## TEXTE FOURNI
☆ ☆ ☆ ☆ ☆ ☆ ☆
Ainsi l’état de baptisé est définitif et sans retour, le sacerdoce est éternel,
les vœux religieux sont perpétuels, le mariage est indissoluble, la fidélité des
époux indéfectible. Cependant le croyant moderne sait que ces qualificatifs ne
peuvent être attribués d’une façon absolue à aucune réalité matérielle et
qu’ils n’existent pas et ne se produisent jamais dans l’Univers auquel nous
appartenons. S’il est donc absurde de penser qu’ils puissent s’appliquer à des
attitudes, à des sentiment ou à des comportements humains, il est encore plus
absurde de prétendre qu’on puisse les imposer d’autorité, en exiger
l’accomplissement et envisager un châtiment pour les individus défaillants.
L’Église est
encore loin d’avoir intégré dans sa pensée et dans ses doctrines les acquis de
sciences et de l’astronomie moderne, ainsi que la composante chaotique qui est
à la base du processus évolutif de l’Univers. L’Église traite les humains comme
s’ils étaient déjà arrivés au stade final de leur évolution; comme s’ils
avaient déjà atteints le sommet de leur humanisation et comme s’ils étaient
déjà tous capables de vivre en parfaite syntonie avec l’Esprit divin qui les
habite. Une telle attitude est évidemment irréaliste et erronée, car elle suppose
dans les membres de notre race un niveau d’humanité, des attitudes
spirituelles, une qualité de sentiments que ceux-ci, à l’état inachevé de leur
évolution, ne possèdent tout simplement pas.
☆ ☆ ☆ ☆ ☆ ☆ ☆
[Enregistrements d'éléments d'interface]
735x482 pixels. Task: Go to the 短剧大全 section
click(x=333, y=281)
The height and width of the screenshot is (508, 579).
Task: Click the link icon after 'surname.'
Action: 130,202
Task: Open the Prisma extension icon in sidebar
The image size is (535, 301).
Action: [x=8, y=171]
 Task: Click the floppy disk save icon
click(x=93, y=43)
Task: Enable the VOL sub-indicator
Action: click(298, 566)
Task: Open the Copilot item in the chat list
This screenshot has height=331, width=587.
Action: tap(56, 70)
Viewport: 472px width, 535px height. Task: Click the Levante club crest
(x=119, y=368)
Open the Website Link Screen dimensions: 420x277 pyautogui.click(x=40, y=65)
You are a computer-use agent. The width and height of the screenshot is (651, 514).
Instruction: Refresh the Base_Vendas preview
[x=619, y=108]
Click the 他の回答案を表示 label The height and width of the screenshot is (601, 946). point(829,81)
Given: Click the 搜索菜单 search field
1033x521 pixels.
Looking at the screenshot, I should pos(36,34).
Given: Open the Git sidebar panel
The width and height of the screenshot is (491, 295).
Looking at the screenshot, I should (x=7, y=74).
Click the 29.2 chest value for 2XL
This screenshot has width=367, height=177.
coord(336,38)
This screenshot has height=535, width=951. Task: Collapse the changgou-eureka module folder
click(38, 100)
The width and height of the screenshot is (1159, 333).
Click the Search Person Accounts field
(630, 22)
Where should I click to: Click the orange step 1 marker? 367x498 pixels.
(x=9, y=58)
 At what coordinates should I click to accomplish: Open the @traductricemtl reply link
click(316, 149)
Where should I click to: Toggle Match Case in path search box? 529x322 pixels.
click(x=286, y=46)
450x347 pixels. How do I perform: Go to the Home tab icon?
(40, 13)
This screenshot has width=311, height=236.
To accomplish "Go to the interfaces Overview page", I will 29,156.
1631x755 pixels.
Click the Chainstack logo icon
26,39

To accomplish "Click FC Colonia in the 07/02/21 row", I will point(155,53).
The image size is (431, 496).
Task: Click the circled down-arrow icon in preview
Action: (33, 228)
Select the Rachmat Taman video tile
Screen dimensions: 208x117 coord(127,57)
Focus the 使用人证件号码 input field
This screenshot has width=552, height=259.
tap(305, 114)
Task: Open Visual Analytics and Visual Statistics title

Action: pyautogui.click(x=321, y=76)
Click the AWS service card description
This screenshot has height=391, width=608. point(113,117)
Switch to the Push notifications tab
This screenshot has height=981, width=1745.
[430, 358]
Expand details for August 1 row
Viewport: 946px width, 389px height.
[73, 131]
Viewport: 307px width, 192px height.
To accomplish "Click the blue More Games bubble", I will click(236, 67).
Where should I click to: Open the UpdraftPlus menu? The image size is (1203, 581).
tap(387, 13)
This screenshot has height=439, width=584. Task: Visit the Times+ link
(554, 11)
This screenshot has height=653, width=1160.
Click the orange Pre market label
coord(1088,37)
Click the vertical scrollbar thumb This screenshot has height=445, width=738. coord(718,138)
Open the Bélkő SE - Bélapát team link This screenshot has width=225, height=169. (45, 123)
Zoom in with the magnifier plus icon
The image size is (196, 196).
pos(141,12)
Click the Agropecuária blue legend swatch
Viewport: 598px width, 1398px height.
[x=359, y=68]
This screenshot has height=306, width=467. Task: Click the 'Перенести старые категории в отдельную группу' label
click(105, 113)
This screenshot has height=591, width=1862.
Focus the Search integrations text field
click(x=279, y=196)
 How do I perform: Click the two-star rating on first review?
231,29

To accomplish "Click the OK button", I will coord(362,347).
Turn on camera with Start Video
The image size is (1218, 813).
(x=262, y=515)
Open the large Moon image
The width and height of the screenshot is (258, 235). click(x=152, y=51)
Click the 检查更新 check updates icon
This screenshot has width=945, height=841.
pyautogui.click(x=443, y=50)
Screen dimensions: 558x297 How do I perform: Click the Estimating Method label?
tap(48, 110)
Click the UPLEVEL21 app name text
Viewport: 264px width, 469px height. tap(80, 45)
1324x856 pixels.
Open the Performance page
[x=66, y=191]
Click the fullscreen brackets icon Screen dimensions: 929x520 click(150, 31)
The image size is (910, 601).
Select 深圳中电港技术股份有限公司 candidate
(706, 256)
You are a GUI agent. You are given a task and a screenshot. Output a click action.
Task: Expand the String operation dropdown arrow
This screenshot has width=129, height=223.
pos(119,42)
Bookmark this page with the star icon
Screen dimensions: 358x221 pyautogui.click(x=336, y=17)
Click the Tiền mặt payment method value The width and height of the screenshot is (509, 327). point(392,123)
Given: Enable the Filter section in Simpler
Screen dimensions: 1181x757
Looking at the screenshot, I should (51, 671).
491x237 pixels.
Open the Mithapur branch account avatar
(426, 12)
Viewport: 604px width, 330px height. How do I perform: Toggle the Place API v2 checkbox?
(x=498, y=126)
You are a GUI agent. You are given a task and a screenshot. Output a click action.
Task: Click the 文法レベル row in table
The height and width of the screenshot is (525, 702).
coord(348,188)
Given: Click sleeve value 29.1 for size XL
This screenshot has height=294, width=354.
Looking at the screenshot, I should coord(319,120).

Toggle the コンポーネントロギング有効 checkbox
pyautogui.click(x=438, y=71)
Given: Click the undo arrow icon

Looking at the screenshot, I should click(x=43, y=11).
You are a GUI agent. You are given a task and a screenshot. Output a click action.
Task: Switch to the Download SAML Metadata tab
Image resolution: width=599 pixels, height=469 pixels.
☆ ☆ ☆ ☆ ☆ ☆ ☆
## CONSIGNE
Pouvez-vous recopier mot pour mot tout le passage du texte fourni sur l'Église, depuis « Ainsi l’état de » jusqu'à « les individus défaillants. » ? Ces enregistrements n'ont aucun lien avec le texte fourni.

## RÉPONSE ATTENDUE
Ainsi l’état de baptisé est définitif et sans retour, le sacerdoce est éternel,
les vœux religieux sont perpétuels, le mariage est indissoluble, la fidélité des
époux indéfectible. Cependant le croyant moderne sait que ces qualificatifs ne
peuvent être attribués d’une façon absolue à aucune réalité matérielle et
qu’ils n’existent pas et ne se produisent jamais dans l’Univers auquel nous
appartenons. S’il est donc absurde de penser qu’ils puissent s’appliquer à des
attitudes, à des sentiment ou à des comportements humains, il est encore plus
absurde de prétendre qu’on puisse les imposer d’autorité, en exiger
l’accomplissement et envisager un châtiment pour les individus défaillants.